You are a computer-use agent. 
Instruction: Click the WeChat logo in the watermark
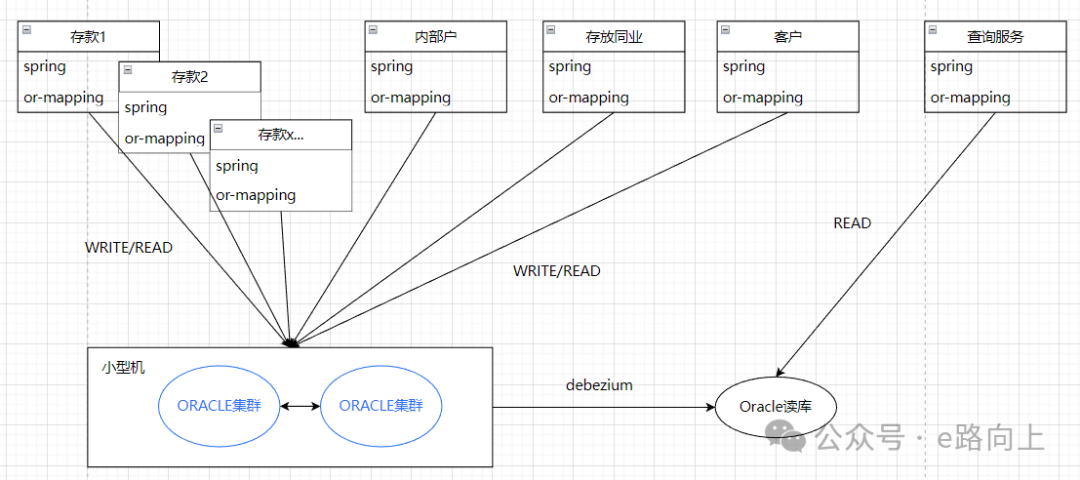786,437
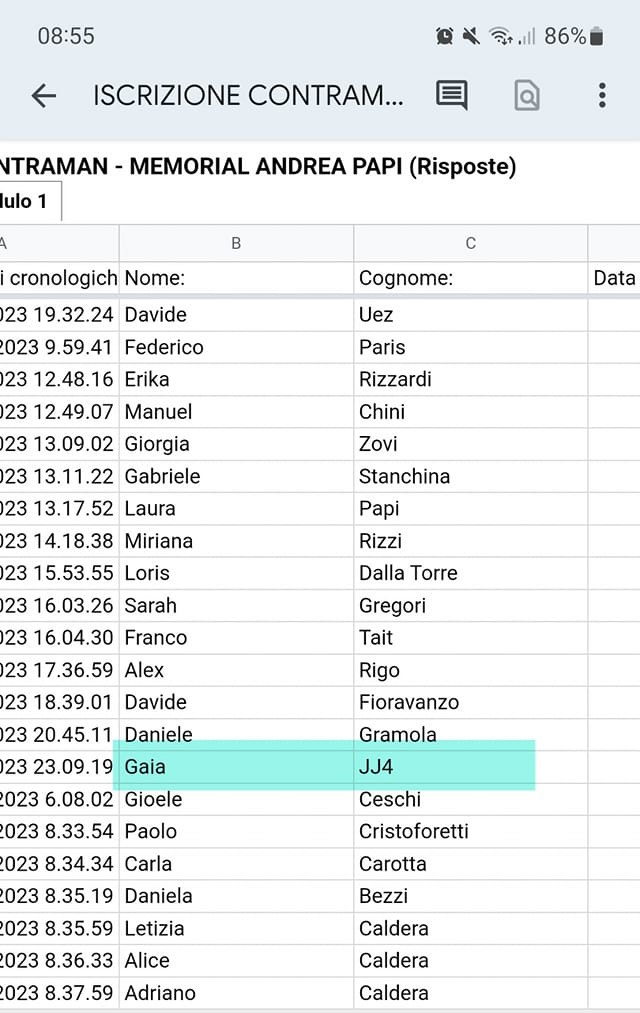Tap the battery icon in status bar
640x1013 pixels.
(x=597, y=36)
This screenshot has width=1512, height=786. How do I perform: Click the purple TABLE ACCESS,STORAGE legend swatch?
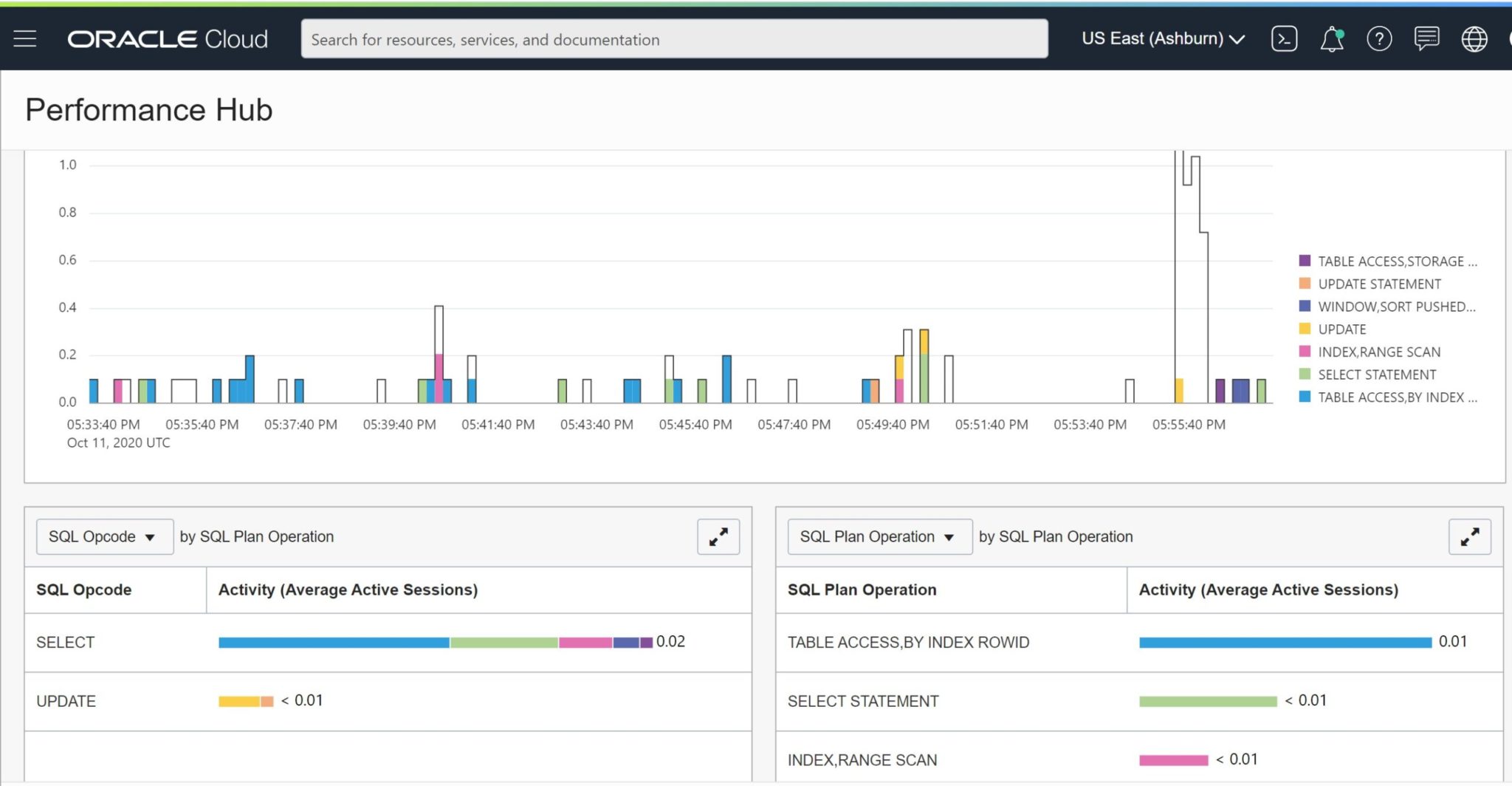[x=1305, y=261]
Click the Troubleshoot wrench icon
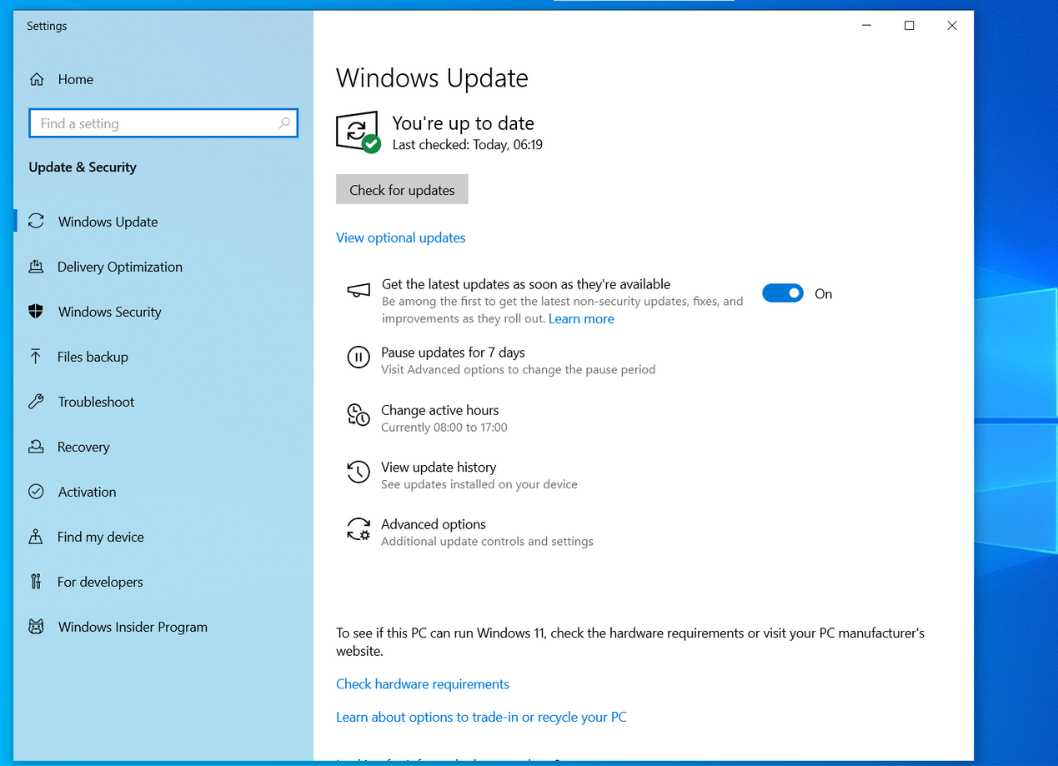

:::::

**Task directions:**
Reproduce the listing exactly. The pictures are to be omitted.

**Exercise answer:**
You are a computer-use agent. 
Instruction: Click the WeChat logo in the watermark
786,437
Tap the battery icon in status bar
640x1013 pixels.
(x=597, y=36)
This screenshot has width=1512, height=786. How do I perform: Click the purple TABLE ACCESS,STORAGE legend swatch?
[x=1305, y=261]
Click the Troubleshoot wrench icon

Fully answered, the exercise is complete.